Exploring Hacker News Posts¶

In this project, we will be analyzing popular technology site Hacker News.It is a site started by the startup incubator Y Combinator, where user-submitted stories(known as "posts") are voted and commented upon, similar to reddit.

We will be using a dataset that contains all the posts that did recieve comments. Below is the data dictionary for the dataset:

  • id : The unique identifie from Hacker News for the post
  • title : The title of the post
  • url : The URL that the posts links to, if the post has a URL
  • num_points : The number of points the post acquired, calculated as the total number of upvotes minus the total number of downvotes
  • num_comments : The number of the comments that were made on the post
  • author : The username of the person who submitted the post
  • created_at : The date and time at which the post was submitted

We can use this dataset to find some interesting insights for instance, users submit Ask HN posts to ask the Hacker News community to ask a specific question or Show HN posts to show the Hacker News community a project, product or just generally something interesting.

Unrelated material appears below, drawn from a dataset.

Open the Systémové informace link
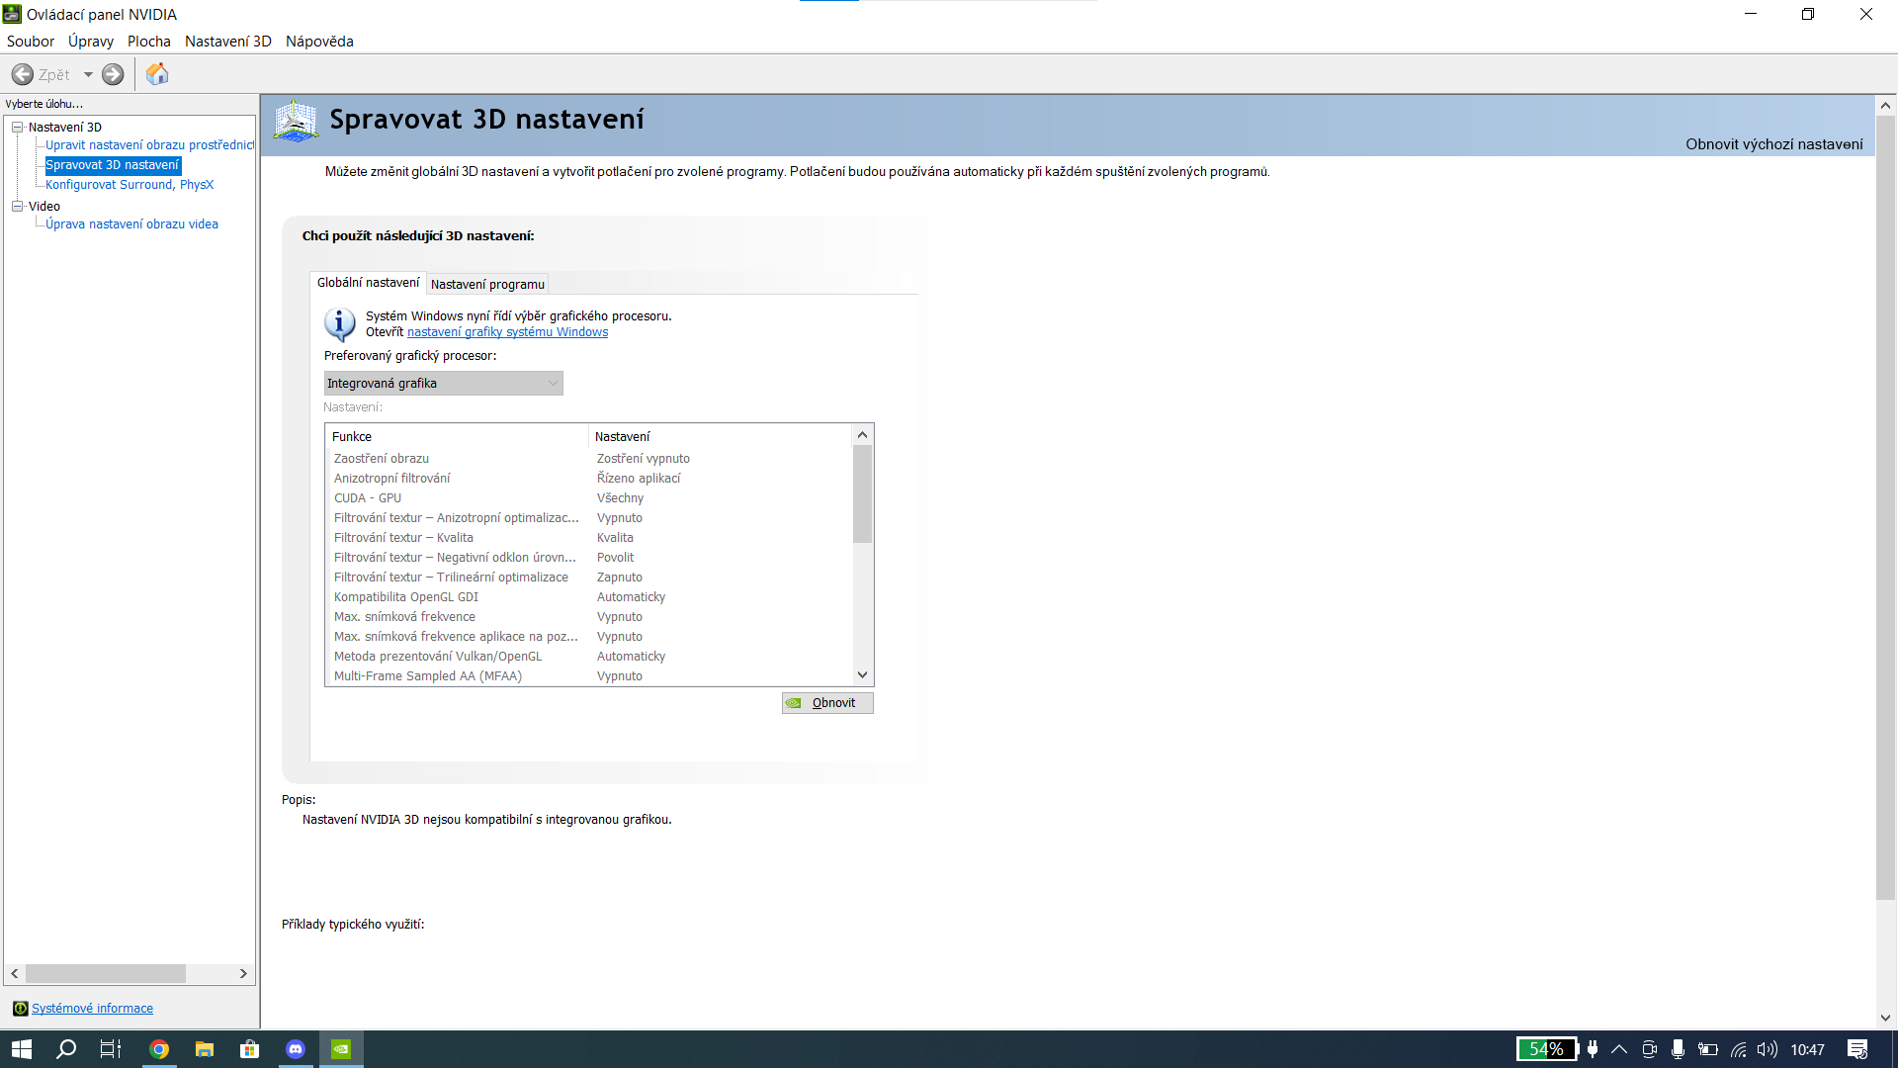1898x1068 pixels. (92, 1009)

We can also compare these two types of posts to determine the following:

  • Do Ask HN or Show HN receive more comments on average?
  • Do posts created at a certain time receive more comments on average?

First, let's load the dataset and take a glimpse of it.

In [1]:
from csv import reader


hn = list(reader(open("hacker_news.csv")))
print('The first five rows of HN dataset')
print(hn[:5])

headers = hn[0]
hn = hn[1:]
print('The header for HN dataset',headers)
print('First five rows of HN dataset after cleaning', hn[:5])
The first five rows of HN dataset
[['id', 'title', 'url', 'num_points', 'num_comments', 'author', 'created_at'], ['12224879', 'Interactive Dynamic Video', 'http://www.interactivedynamicvideo.com/', '386', '52', 'ne0phyte', '8/4/2016 11:52'], ['10975351', 'How to Use Open Source and Shut the Fuck Up at the Same Time', 'http://hueniverse.com/2016/01/26/how-to-use-open-source-and-shut-the-fuck-up-at-the-same-time/', '39', '10', 'josep2', '1/26/2016 19:30'], ['11964716', "Florida DJs May Face Felony for April Fools' Water Joke", 'http://www.thewire.com/entertainment/2013/04/florida-djs-april-fools-water-joke/63798/', '2', '1', 'vezycash', '6/23/2016 22:20'], ['11919867', 'Technology ventures: From Idea to Enterprise', 'https://www.amazon.com/Technology-Ventures-Enterprise-Thomas-Byers/dp/0073523429', '3', '1', 'hswarna', '6/17/2016 0:01']]
The header for HN dataset ['id', 'title', 'url', 'num_points', 'num_comments', 'author', 'created_at']
First five rows of HN dataset after cleaning [['12224879', 'Interactive Dynamic Video', 'http://www.interactivedynamicvideo.com/', '386', '52', 'ne0phyte', '8/4/2016 11:52'], ['10975351', 'How to Use Open Source and Shut the Fuck Up at the Same Time', 'http://hueniverse.com/2016/01/26/how-to-use-open-source-and-shut-the-fuck-up-at-the-same-time/', '39', '10', 'josep2', '1/26/2016 19:30'], ['11964716', "Florida DJs May Face Felony for April Fools' Water Joke", 'http://www.thewire.com/entertainment/2013/04/florida-djs-april-fools-water-joke/63798/', '2', '1', 'vezycash', '6/23/2016 22:20'], ['11919867', 'Technology ventures: From Idea to Enterprise', 'https://www.amazon.com/Technology-Ventures-Enterprise-Thomas-Byers/dp/0073523429', '3', '1', 'hswarna', '6/17/2016 0:01'], ['10301696', 'Note by Note: The Making of Steinway L1037 (2007)', 'http://www.nytimes.com/2007/11/07/movies/07stein.html?_r=0', '8', '2', 'walterbell', '9/30/2015 4:12']]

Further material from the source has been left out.